In general, the standard treatment for GCT of the bone is wide-margin surgical excision. However, after discussions with the cardiothoracic surgeon about mediastinal mass, our group agreed that this is an unresectable GCT. We provided information on available treatment options for unresectable tumours. The patient voluntarily agreed to receive denosumab, and the consent form was obtained. The patient received a subcutaneous injection of denosumab (120 mg) on day 0, 7, 14, 28 and every 4 weeks for 12 months thereafter. This was followed by denosumab administered every 8 weeks for 10 months. After this, the patient received denosumab every 12 weeks for 28 months, and this treatment is still ongoing. The patient is also on an oral daily supplement containing calcium and vitamin D.

## Outcome and follow-up

In a 2-month follow-up, the patient showed neurological improvement as she was able to ambulate with a walker. Six months later, the patient was able to walk without gait aid and had full neurological recovery. A CT scan done at the 7-month follow-up did not show any significant reduction in tumour mass. After 4 years of follow-ups, both CT and MRI imaging showed no significant reduction in tumour size in the mediastinum, but there was a slight decrease in primary tumour mass (figure 5). Currently, the patient has not developed any further neurological problems and displayed no side effects from long-term denosumab usage.

![Figure 5](http://casereports.bmj.com/https://casereports.bmj.com/content/bmjcr/15/5/e248837/F5.medium.gif)

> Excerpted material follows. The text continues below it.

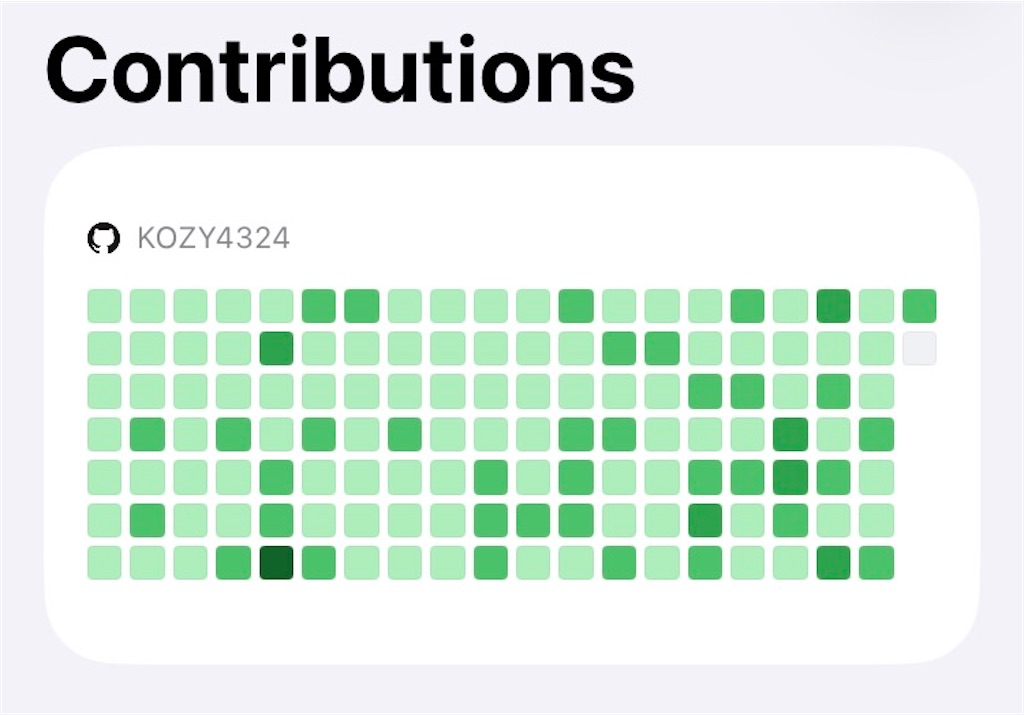The image size is (1024, 715).
Task: Select the top square in the last column
Action: [x=920, y=306]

[Figure 5](http://casereports.bmj.com/content/15/5/e248837/F5)

Figure 5 
The thoracic spine anteroposterior (AP) view images (A) after a 4 year follow-up showed a large mass in the chest wall without significant reduction in tumour size. However, in MRI of the thoracic spine demonstrated slightly decreased tumour mass in the spinal canal. (B) MRI T2-weighted showed mass without significant reduction in size in the mediastinum. (C) Axial T2-weighted image at T4 also showed a mass with a less occupied spinal canal.

## Discussion

In this case, the patient had a large unresectable spinal GCT expanding into the posterior mediastinum that involved the thoracic spinal canal with cord compression, resulting in paraplegia. The patient was treated with standalone denosumab after spinal decompression with posterior instrumentation and without any attempt of tumour resection. The neurological status gradually improved and fully resolved within 6 months of denosumab administration. The interesting point is that this patient had an adequate clinical response but not radiological outcomes. The improved clinical conditions could be the result of urgent decompression and altered loading of the spinal column following posterior instrumentation.4 Although, repeated biopsy for evaluating histological response was not performed after denosumab administration. The neurological condition of the patient remained stable without any side effects from denosumab usage over 4 years of follow-up.

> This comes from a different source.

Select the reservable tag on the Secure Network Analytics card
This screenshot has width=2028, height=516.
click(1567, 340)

GCT of the spine is usually located in the vertebral body from where it continues to extend to other parts of the spine, including the lamina, spinous process, and even the paravertebral area.9 Patients with spinal GCT usually present back pain at the site of tumour or neurological deficit before definite diagnosis.11 As in this case, the tumour destroyed all spinal columns of thoracic vertebrae and invaded the vital adjacent structures (not only the spinal cord and nerve roots but also the intramediastinal organs). The surgical removal of the tumour by total en bloc spondylectomy is an effective method against spinal GCT. This method also leads to improvement in neurological function in patients with complete paralysis before surgery.12 However, not all patients were suitable to undergo an extensive invasive surgical procedure.

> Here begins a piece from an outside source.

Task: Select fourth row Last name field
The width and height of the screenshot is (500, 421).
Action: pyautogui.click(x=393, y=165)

This tumour was defined as an unresectable lesion as it was too large to achieve a wide surgical margin in a difficult anatomical location, leading to potentially severe morbidity and mortality after surgical resection. Therefore, systemic treatment is advised to reduce severity of the disease and stop tumour progression. One of the effective systemic treatment options is denosumab. A previous study reported that 96% of patients with unresectable lesions showed no signs of further progression after denosumab was given every 4 weeks with a median follow-up of 13 months.13

Denosumab is a fully humanised monoclonal antibody for the receptor activator of nuclear factor kappa-B ligand, which inhibits osteoclastic activity.13 For treatment of GCT of the bone, denosumab causes new bone formation and downgrades a high-grade lesion to a lesser grade by increasing the rim of ossified bone on the periphery.14 15 A formed osseous rim helps decrease the possibility of injury to adjacent neurovascular structures, facilitates ease of surgical resection and prevents tumour contamination.8 Moreover, there have been reports of successful use of denosumab in recurrent, metastatic and unresectable lesions, especially in spinal GCT.5 15 To date, there is still no standard optimal dose and duration of denosumab use in treating spinal GCT. Various doses and durations in previous studies are shown in table 1. The efficacy of long-term treatment and whether GCT remains sensitive with denosumab is still unclear. Interestingly, our case demonstrated disease control after denosumab injection, with a reduced interval from weekly to every 3 months for more than 50 months. However, a previous study reported complications, including osteonecrosis of the jaw, atypical femoral fracture, skin rash and hypophosphatemia following long-term denosumab use with a median time of 54 months for unresectable GCT.16 There were no complications or instances of denosumab toxicity in our patient. This implies that our denosumab regimen is able to control spinal GCT in patients who cannot have the entire tumour removed.

View this table:
[Table 1](http://casereports.bmj.com/content/15/5/e248837/T1)

Table 1 
Dose and duration of denosumab for treating spinal GCT

### Patient’s perspective

I remember that I felt hopeless when I could not move my legs. After the first operation, I still could not move my leg and was afraid that I would be permanently disabled. Surprisingly, 6 months after the operation, the weakness subsided, and I could walk independently. Currently, I am happy with the results even if I have to come to the hospital for drug injections every 3 months.

### Learning points

*   Patients with aggressive spinal giant cell tumours (GCTs) may exhibit neurological deficit or mediastinal mass.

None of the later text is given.